EXERCISE AIM:
Reproduce the material from its start through the line containing "click(37, 268)", replacing "sidebar" with "side panel" and keeping all else unchanged. Leave the pictures out of your answer.

(Rows from a screen grounding dataset)
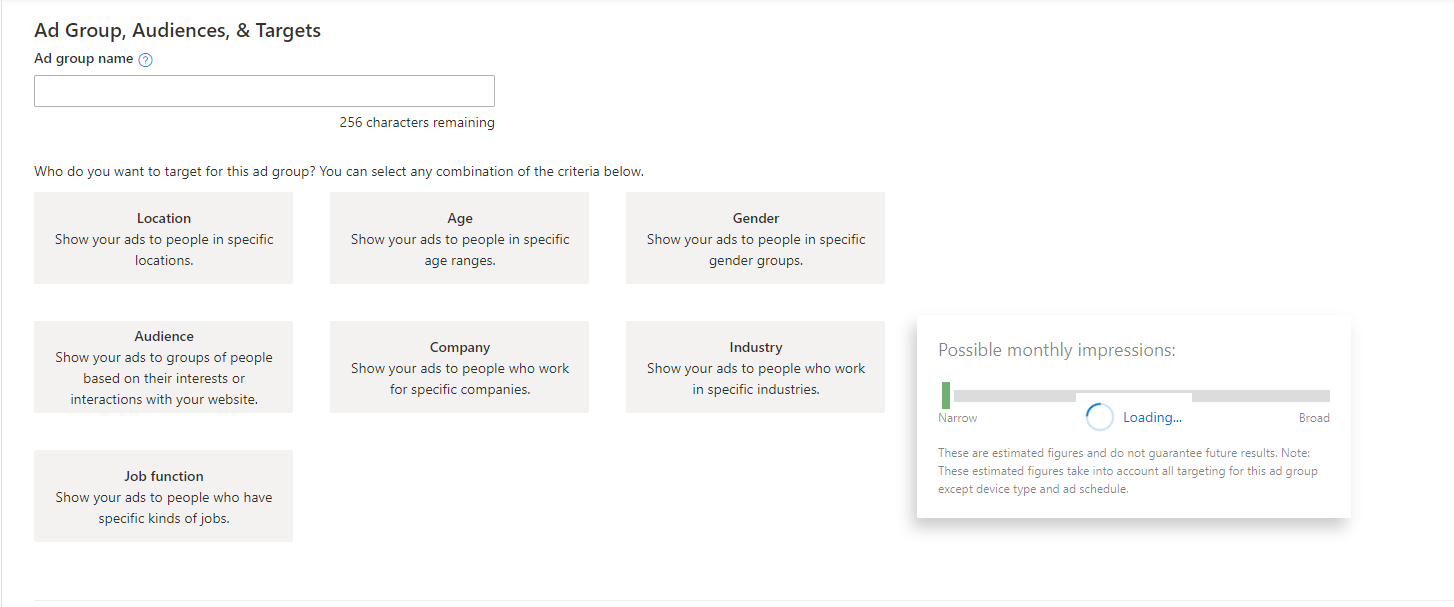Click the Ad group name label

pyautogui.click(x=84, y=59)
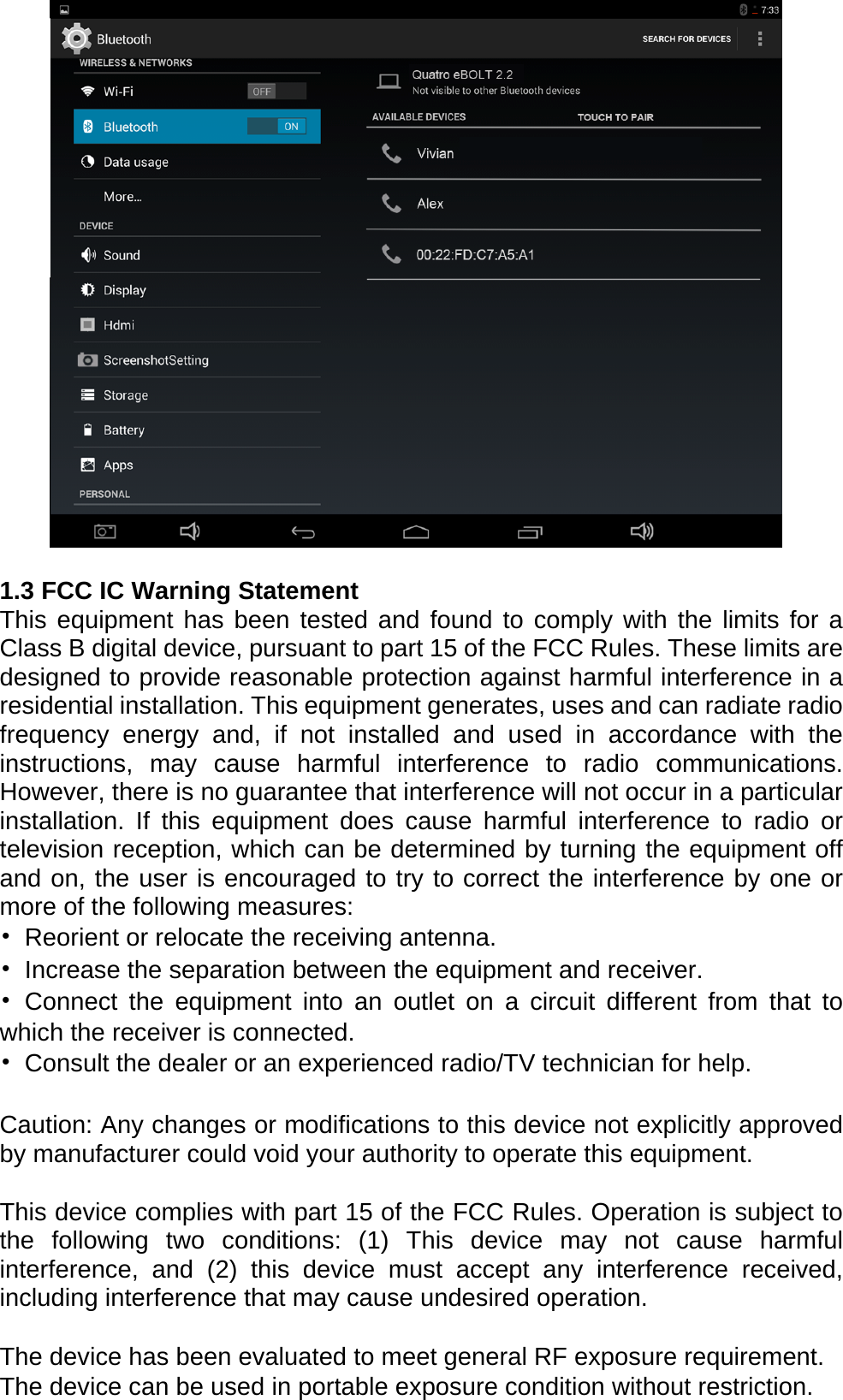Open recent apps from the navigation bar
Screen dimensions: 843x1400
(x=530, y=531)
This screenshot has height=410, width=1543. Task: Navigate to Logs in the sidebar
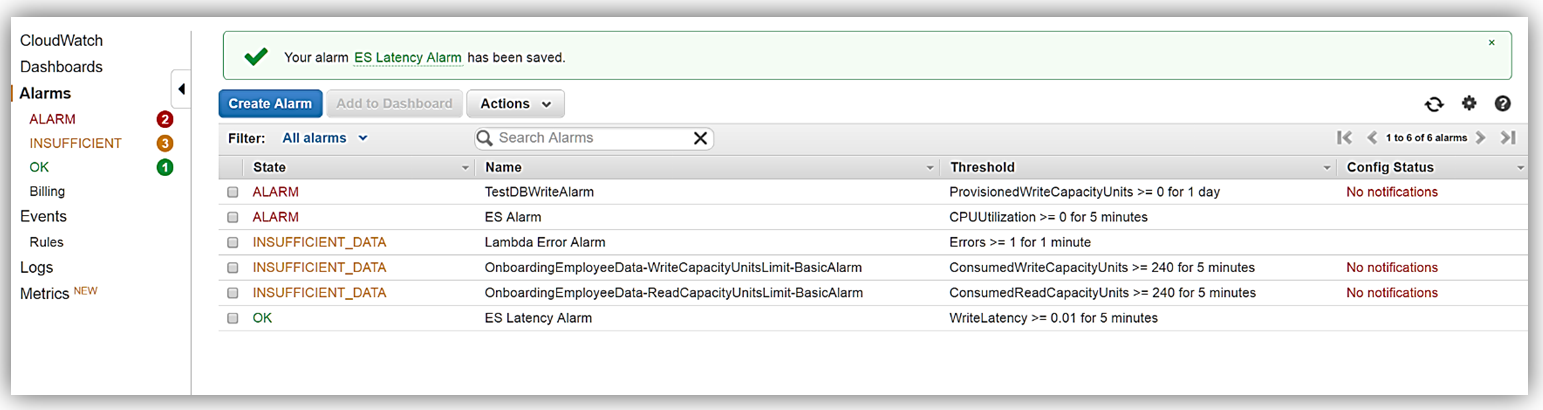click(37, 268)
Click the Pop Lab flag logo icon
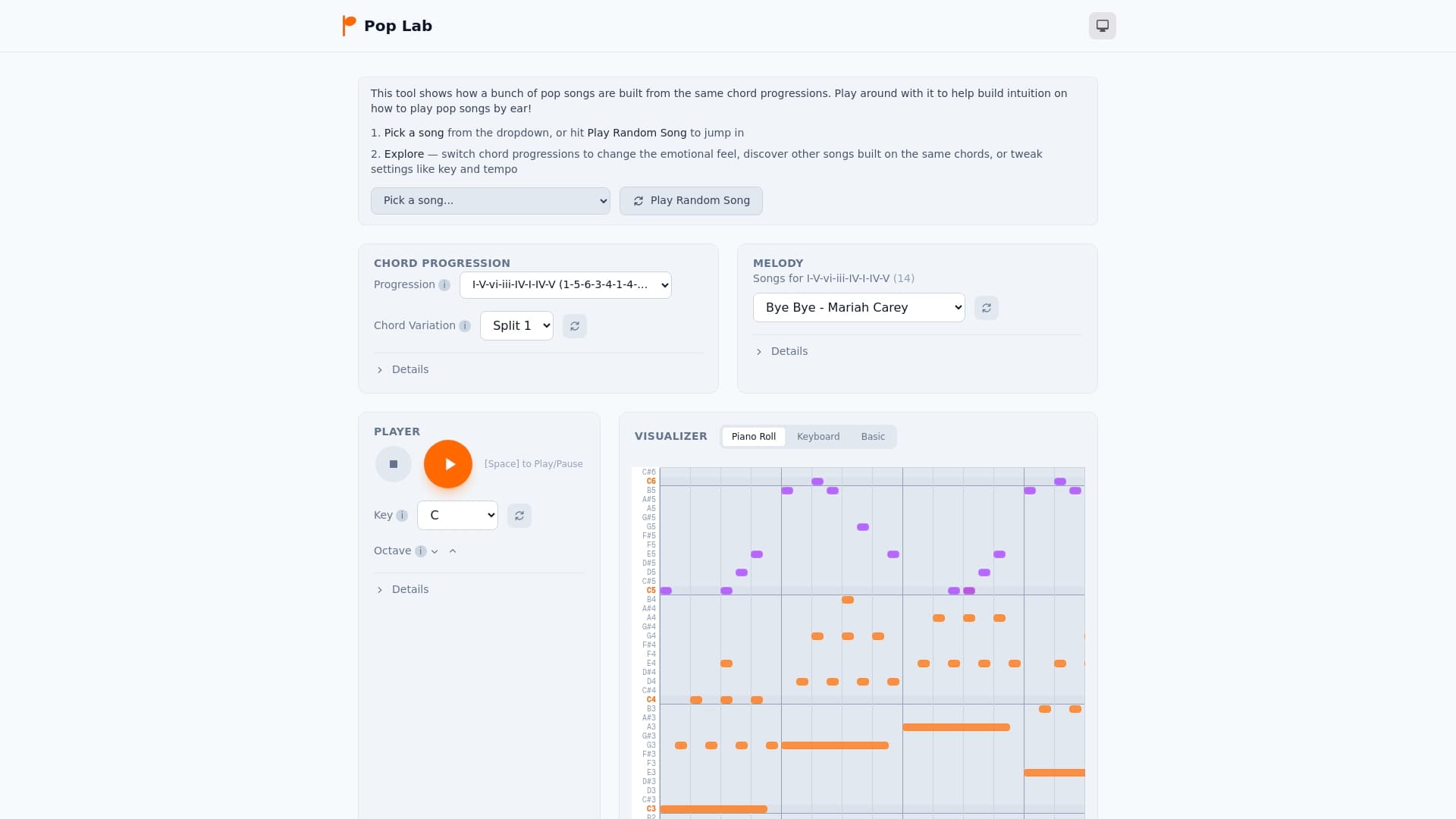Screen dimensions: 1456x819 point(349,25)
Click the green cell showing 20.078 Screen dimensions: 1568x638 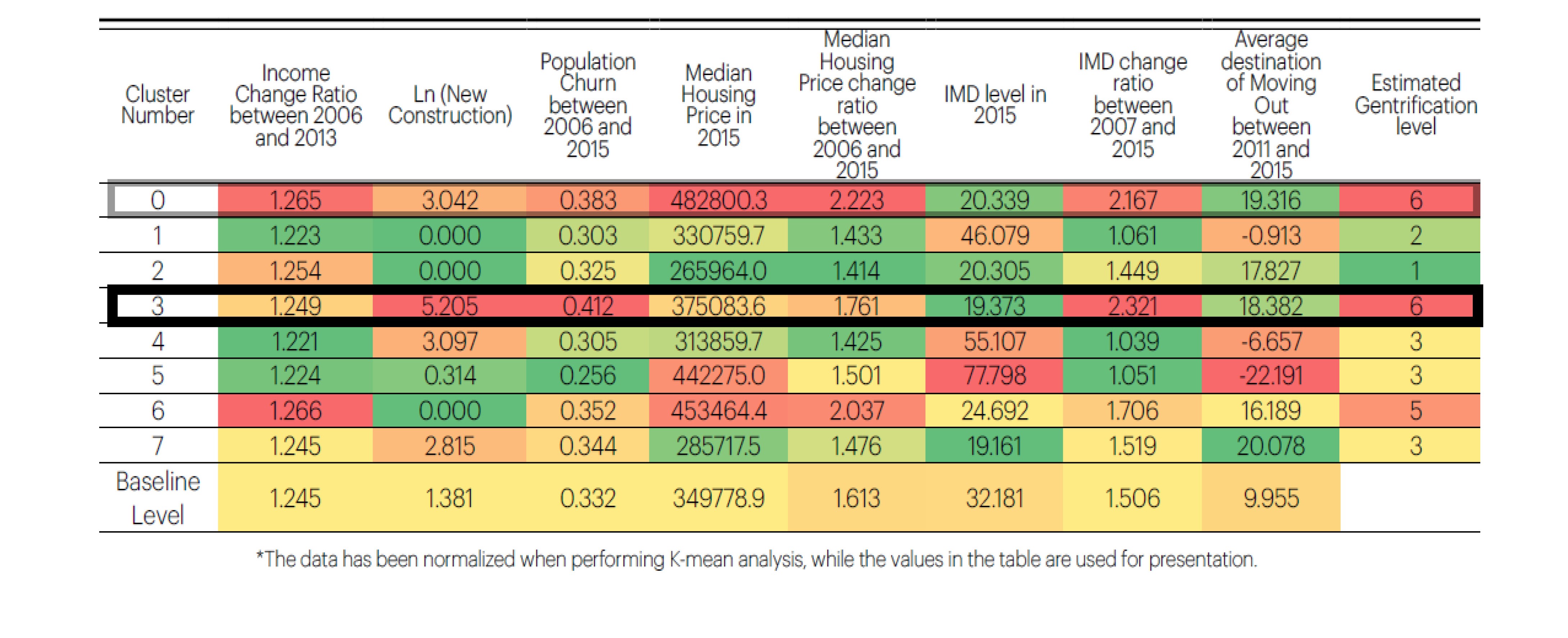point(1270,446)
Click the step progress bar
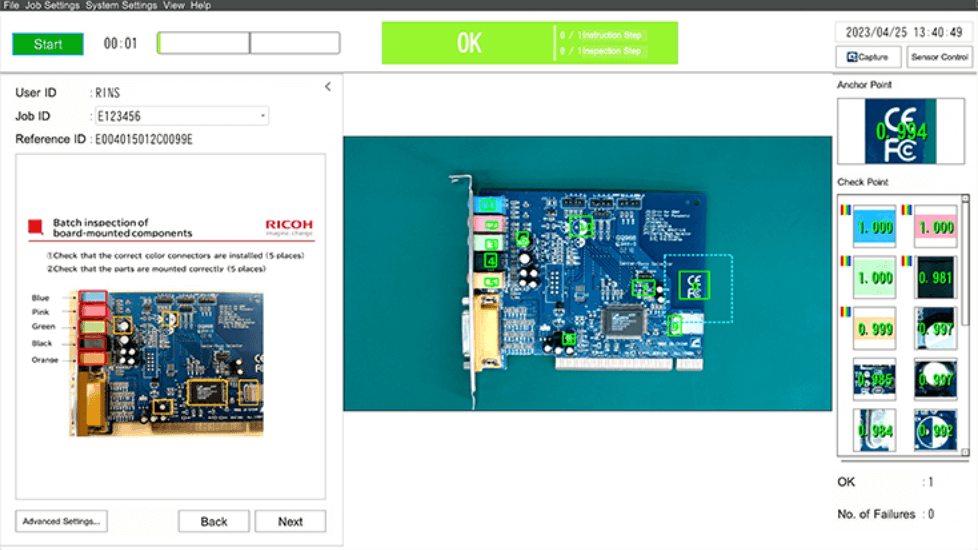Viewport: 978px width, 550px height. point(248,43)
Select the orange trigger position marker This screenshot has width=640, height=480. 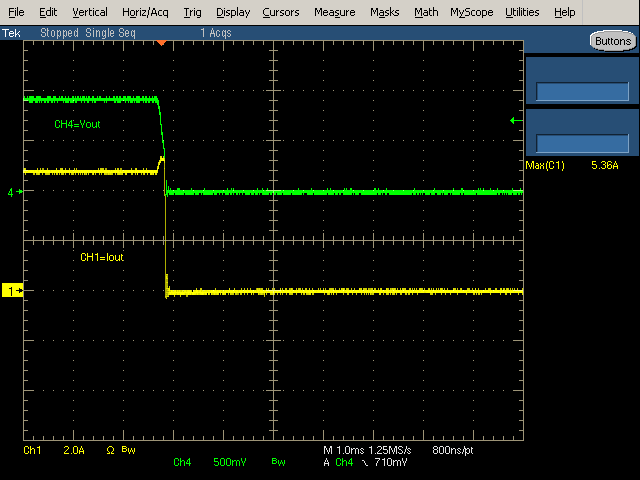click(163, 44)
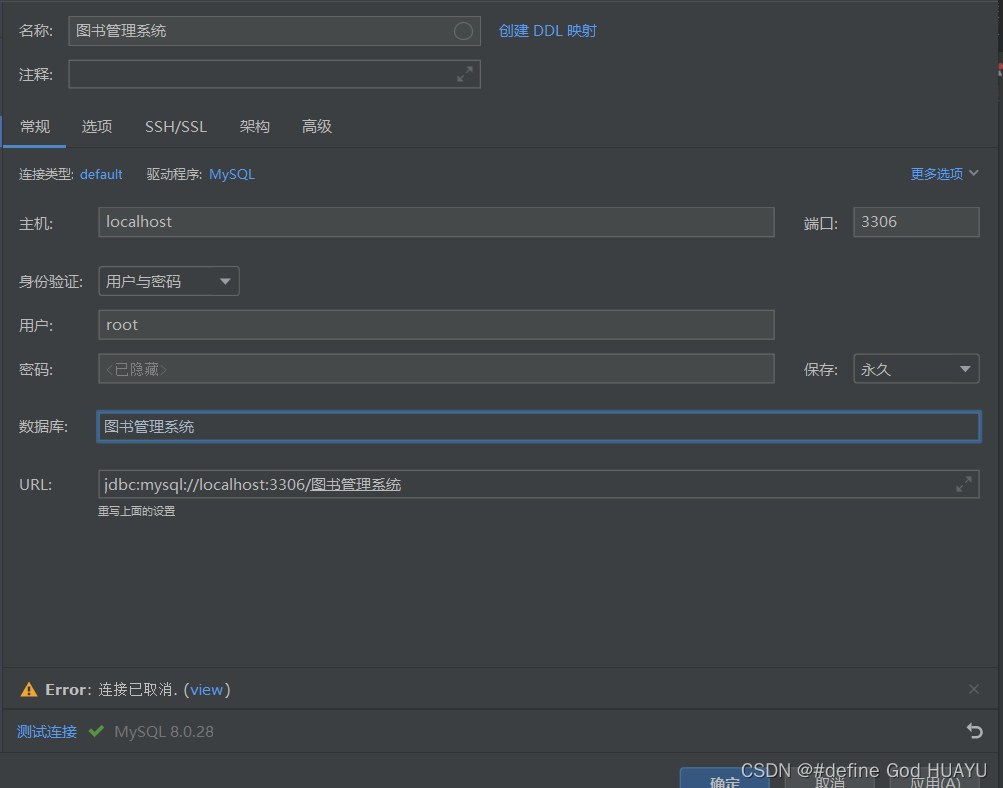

RESPONSE TO THE EXERCISE:
Click the Ad group name label

pyautogui.click(x=84, y=59)
Open recent apps from the navigation bar
Screen dimensions: 843x1400
(x=530, y=531)
This screenshot has height=410, width=1543. Task: Navigate to Logs in the side panel
click(37, 268)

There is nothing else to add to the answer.